I asked what made him change, and he took it as a diet question.
“I’d tried just about everything. Nothing worked. Then I finally found this thing—it’s kind of like the Twelve Steps. With a spiritual aspect. With faith, I can take each new day, count my rich blessings in this beautiful life. I’ve been running this store for thirty-one years. Thank the Lord for every day.”

There’s a sculptor’s yard next-door to Sam’s. It’s stacked high with ship’s containers, each rented out to artists who weld and twist and hammer giant sculptures for Burning Man. The entrance is festooned with metal stars. An middle-aged white guy in rainbow braces showed us some kind of a cage, possibly for giant desert squirrels. When he realized blowtorches weren’t part of our repertoire, he lost interest faster than I did. We watched a nice young man strap a huge glittery mattress to the top of a truck, and moved on.

Outside, Louis, the old birthday boy, watched his family load picnic supplies in the back of their car.

Salsa in the Mission

Monday, June 6th, 2005

Father and daughter watch salsa in the Mission

On 24th Street, a full-size salsa band struck up joyous Saturday afternoon music. Traffic stopped to watch. So did the beer-in-brown-bags brigade. In in the apartment overhead, this little girl joined her dad. (Photo by Tim.)

Mission Friends

Across the street, these neighbors swapped gossip. That’s Bernal Hill in the background.

Ranch Notes

Thursday, June 2nd, 2005

At five in the morning, a woodpecker sets up the kind of racket that panics householders.
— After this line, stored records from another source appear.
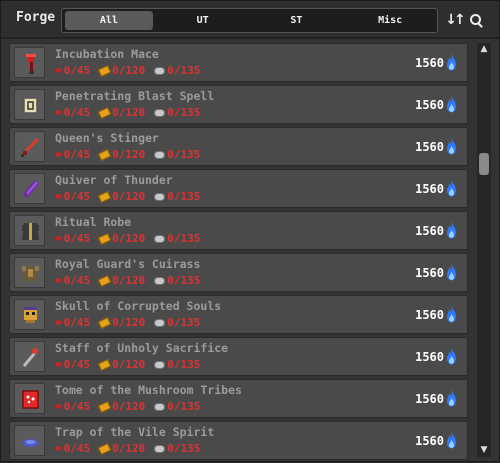  I want to click on tab-all: All, so click(109, 20).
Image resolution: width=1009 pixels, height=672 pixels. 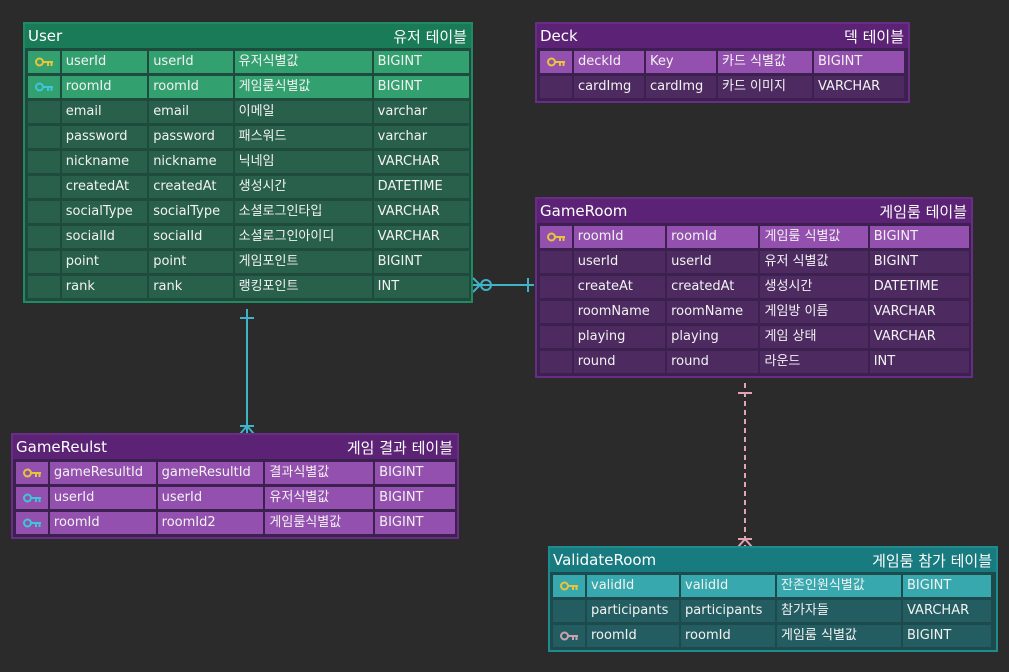 I want to click on column-name: socialType, so click(x=104, y=212).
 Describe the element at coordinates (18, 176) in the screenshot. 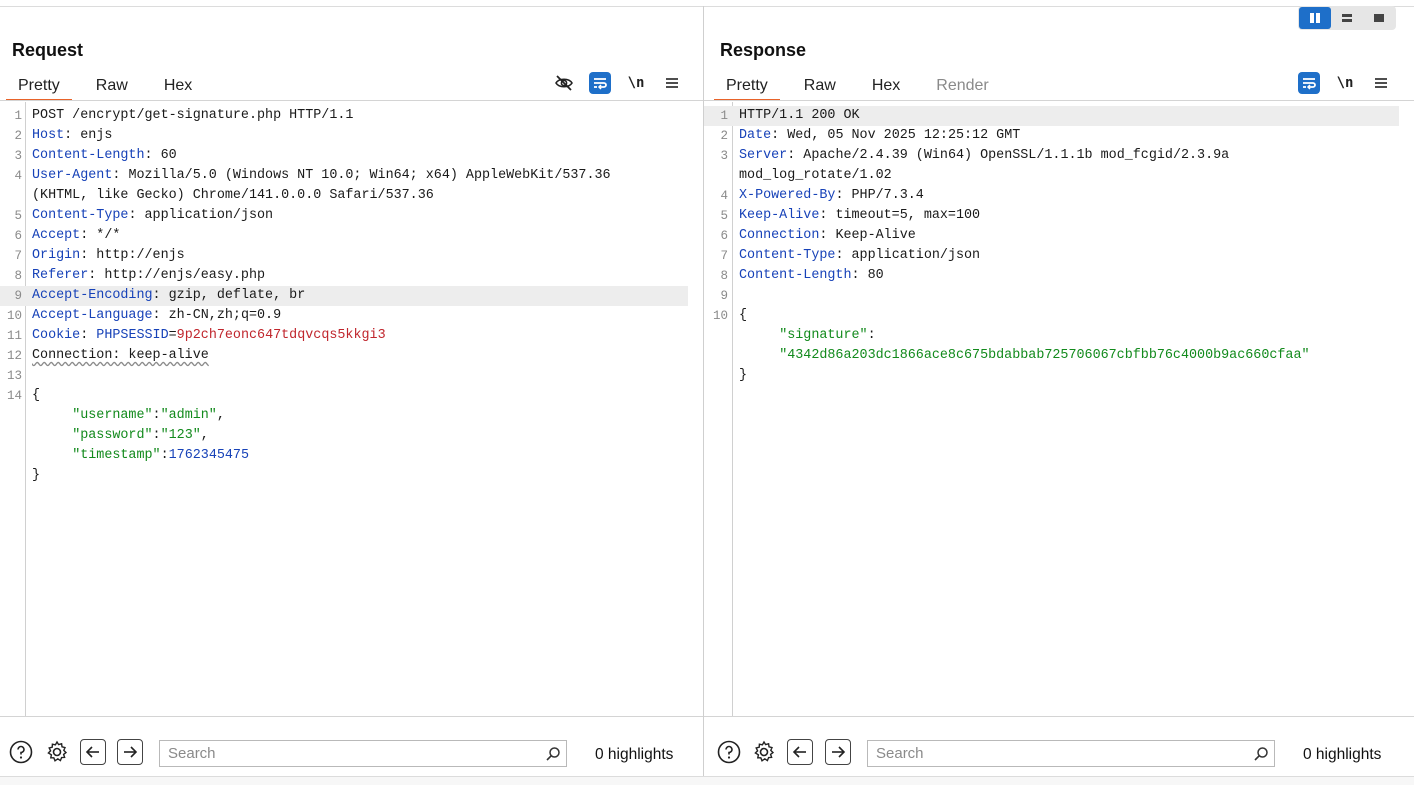

I see `line-number: 4` at that location.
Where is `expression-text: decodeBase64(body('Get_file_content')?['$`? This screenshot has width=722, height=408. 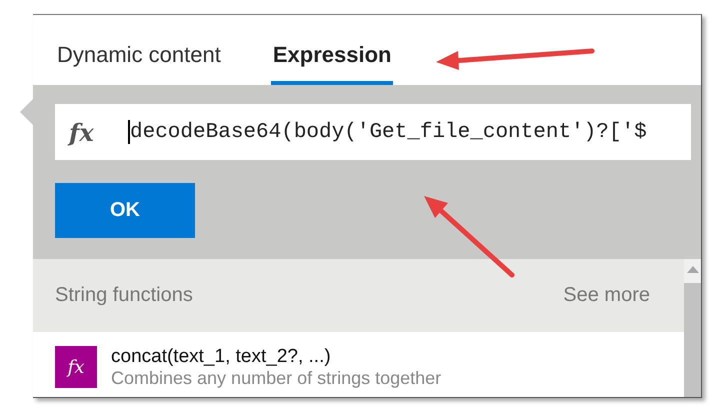
expression-text: decodeBase64(body('Get_file_content')?['$ is located at coordinates (388, 132).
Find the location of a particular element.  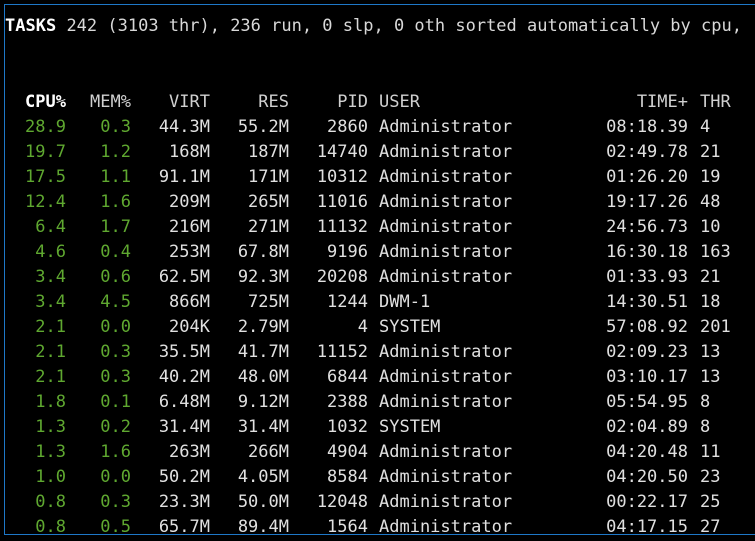

cell-virt: 263M is located at coordinates (190, 452).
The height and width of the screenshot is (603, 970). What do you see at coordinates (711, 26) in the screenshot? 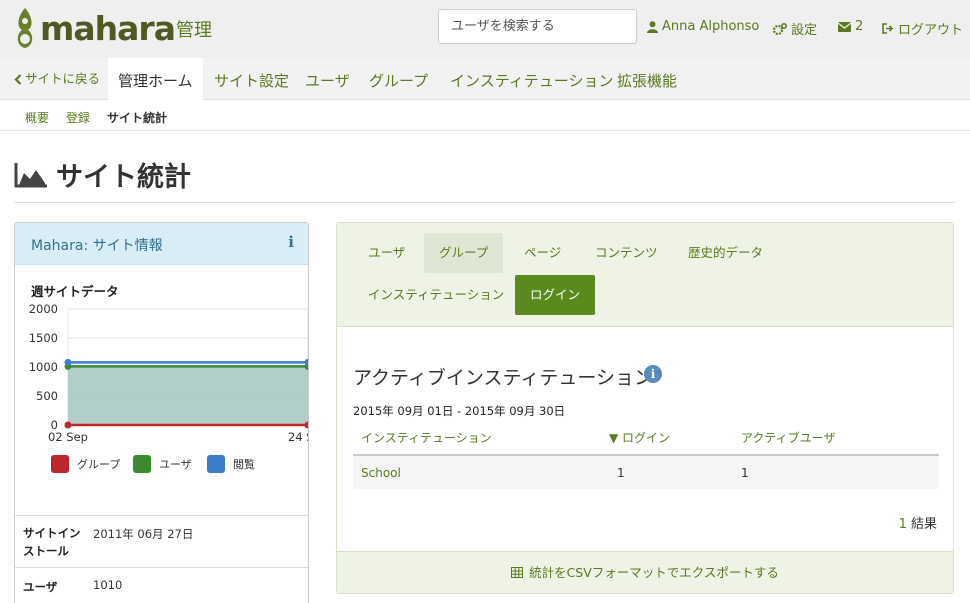
I see `user-name: Anna Alphonso` at bounding box center [711, 26].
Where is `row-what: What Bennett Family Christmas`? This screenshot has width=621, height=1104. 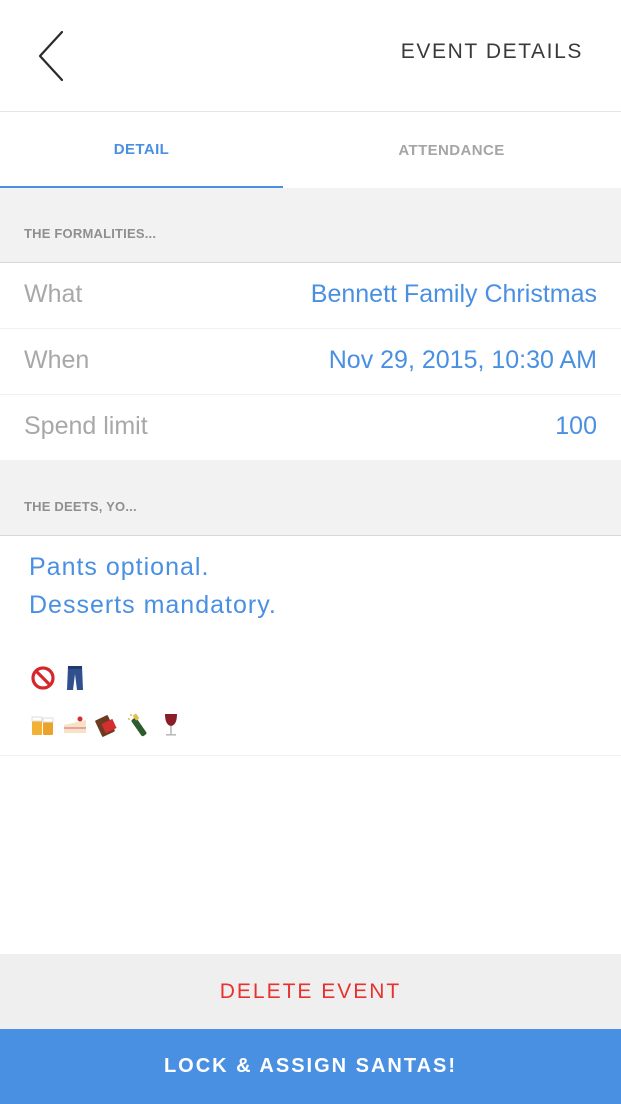
row-what: What Bennett Family Christmas is located at coordinates (310, 296).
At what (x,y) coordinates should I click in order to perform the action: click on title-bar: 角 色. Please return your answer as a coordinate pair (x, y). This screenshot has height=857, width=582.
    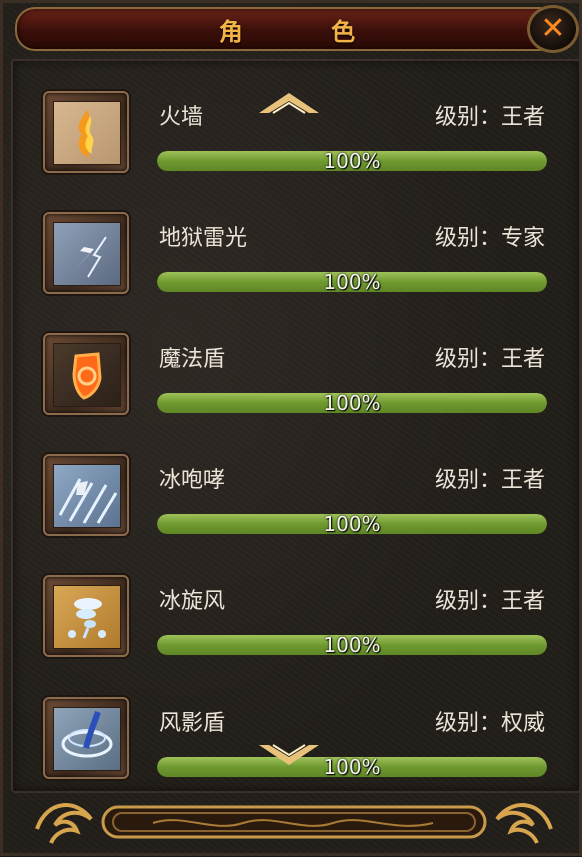
    Looking at the image, I should click on (287, 29).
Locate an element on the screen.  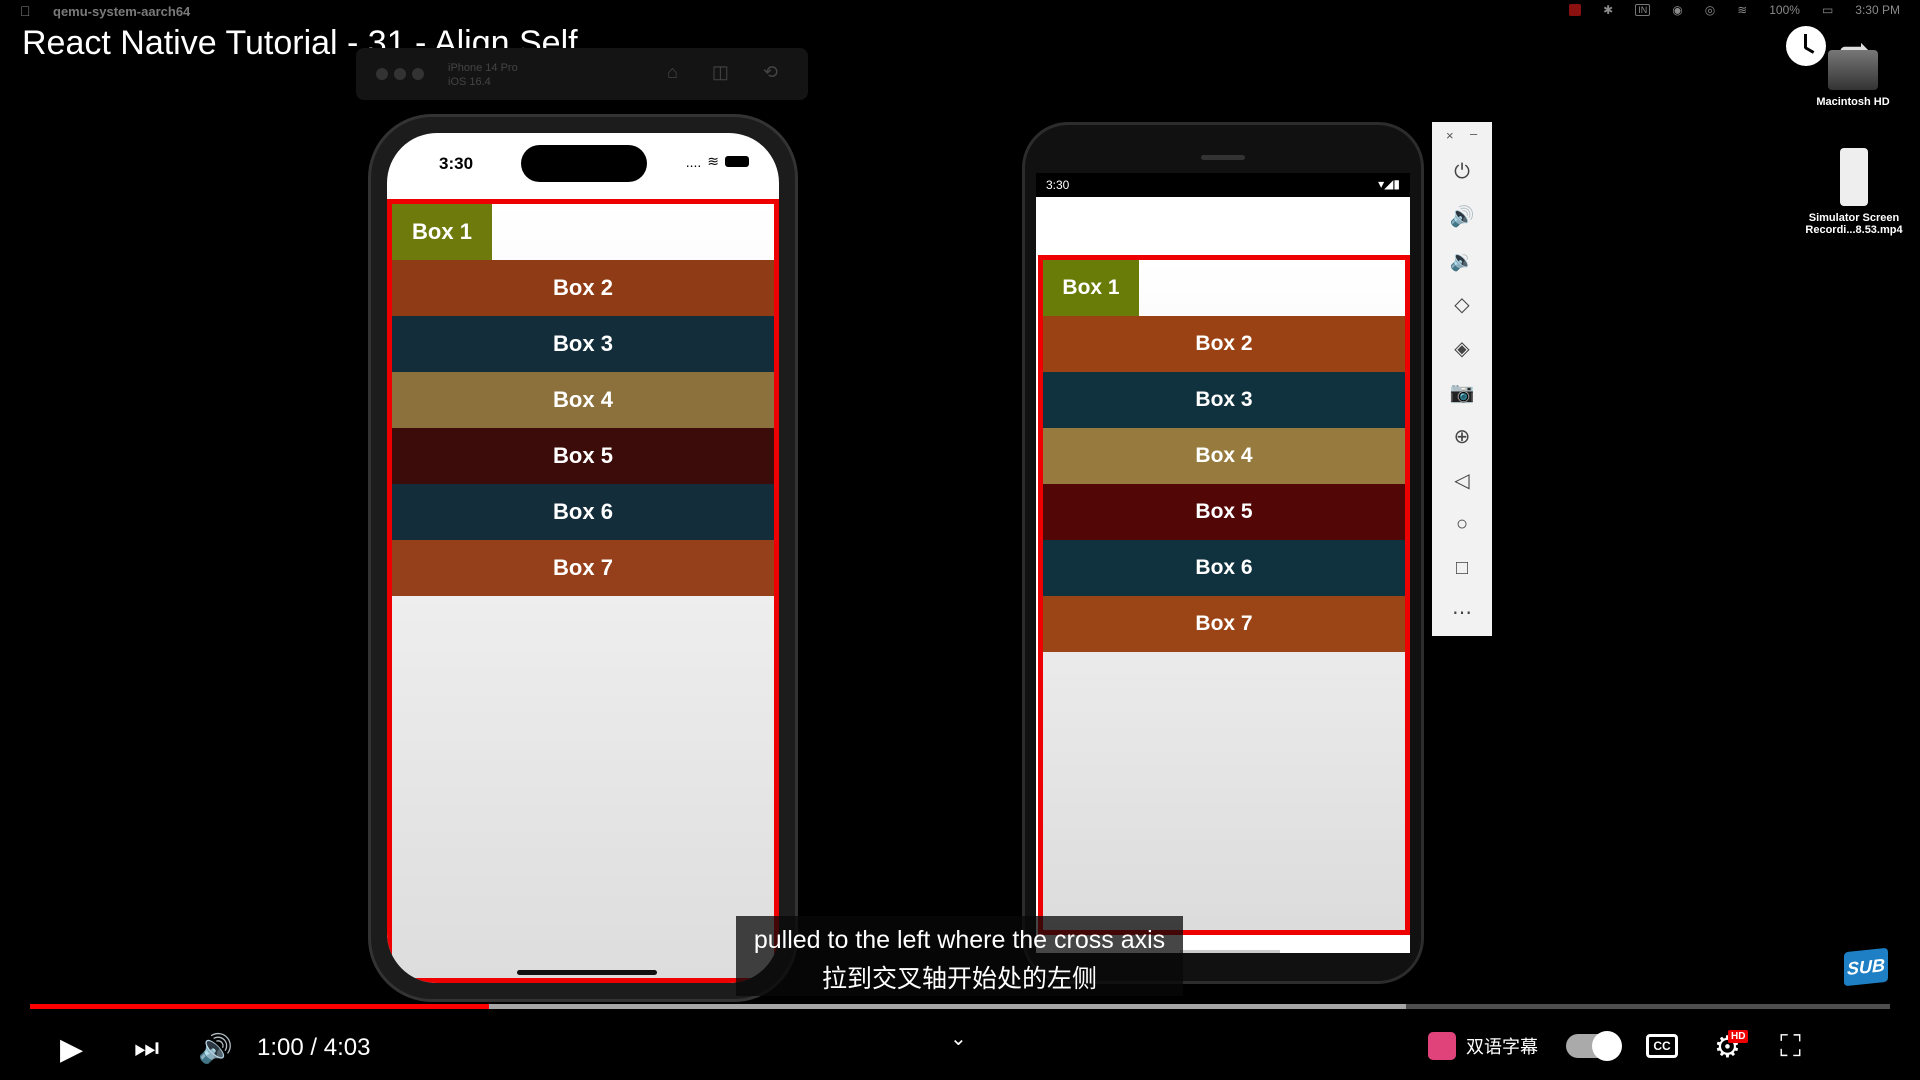
battery-percent: 100% is located at coordinates (1784, 10).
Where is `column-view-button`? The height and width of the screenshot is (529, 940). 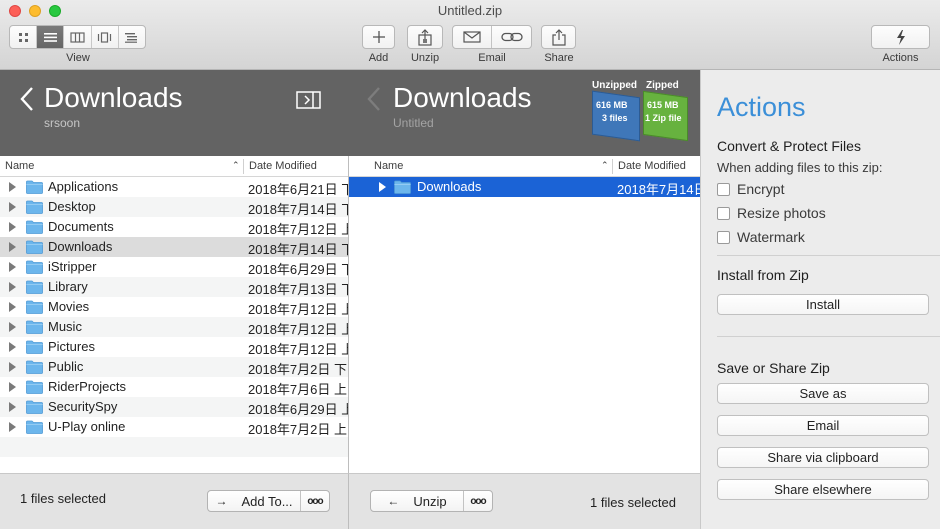 column-view-button is located at coordinates (78, 37).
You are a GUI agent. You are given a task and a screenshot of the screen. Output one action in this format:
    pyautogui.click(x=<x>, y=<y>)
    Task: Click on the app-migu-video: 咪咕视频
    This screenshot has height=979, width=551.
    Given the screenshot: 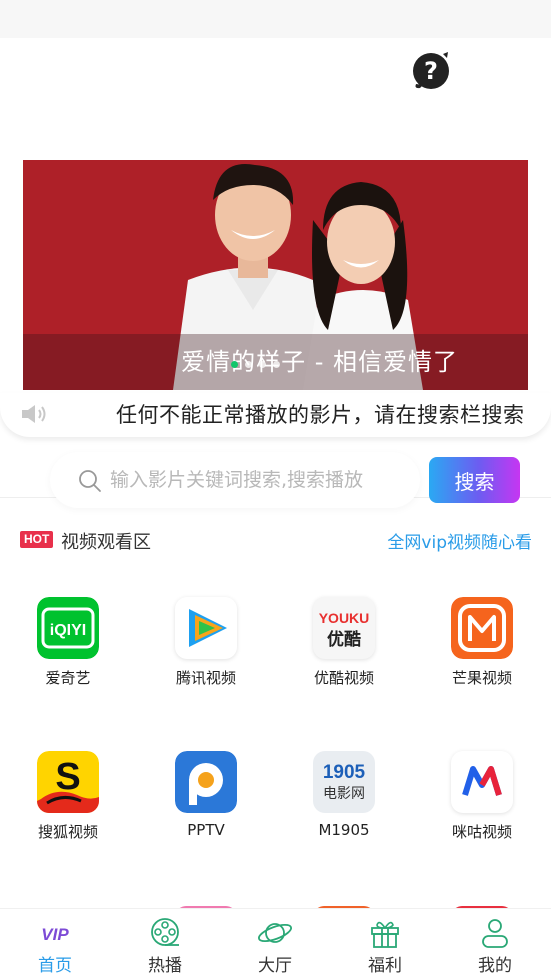 What is the action you would take?
    pyautogui.click(x=482, y=796)
    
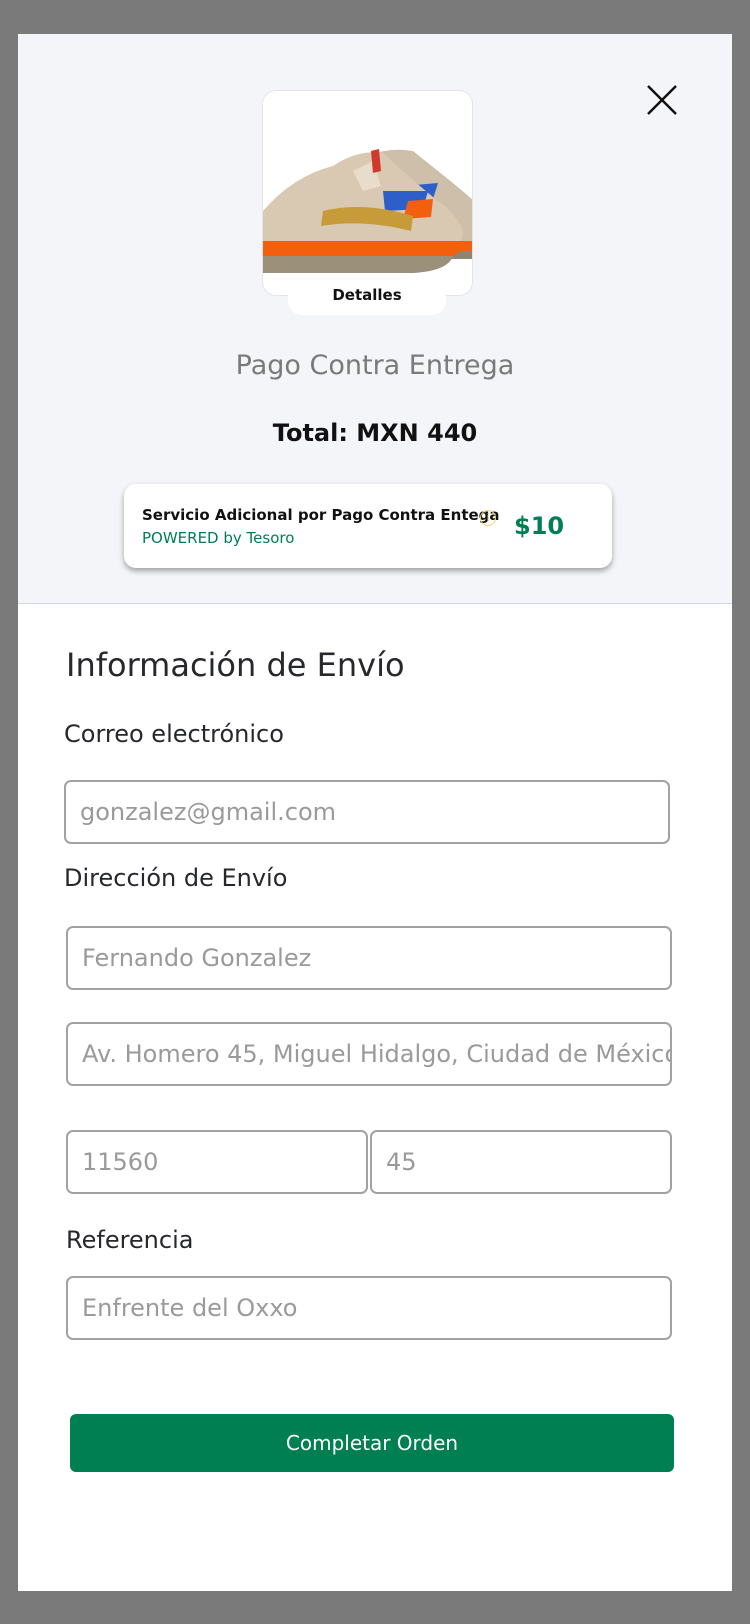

Bang! Bang! Is it the boiler? Or a burglar? Bang! Bang! Bang! The fat neighbor cat who clicks across the roof at night never shows up when you need her.

After an early-morning gatecrash swim at the nudist camp next door I hang a towel on the clothes line. Soon the bugs with red underwings turn it into a page in a fully-illustrated bug kama sutra. Afterwards they weave around the garden, drowsy with sex and sun. A flycatcher takes up a sniper post on the clothes line above them, her head jerking as if under a strobe light.

Below, a pair of housefinches browses branches on a white-blossomed bush, like newlyweds at the Pottery Barn curtain rack. A hummingbird sizes up the possibility my red shirt is a giant blossom. Eventually he decides I’m a timewaster and whirrs off, dropping into some aerial calligraphy to impress the girls.

A doe and a fawn stumble through the trees. Lucky, the ancient, anxious chow down the hill, has no interest in female dogs, but he loves does. He looks up, interested, and then worries his boner. I wish he wouldn’t.

The garter snakes are shy.

We hear Rocky cantering back up to the stable.

    “I wonder what the poor people are doing today,” says Tim, as he always does.
    “We live like kings,” I say, as I always do.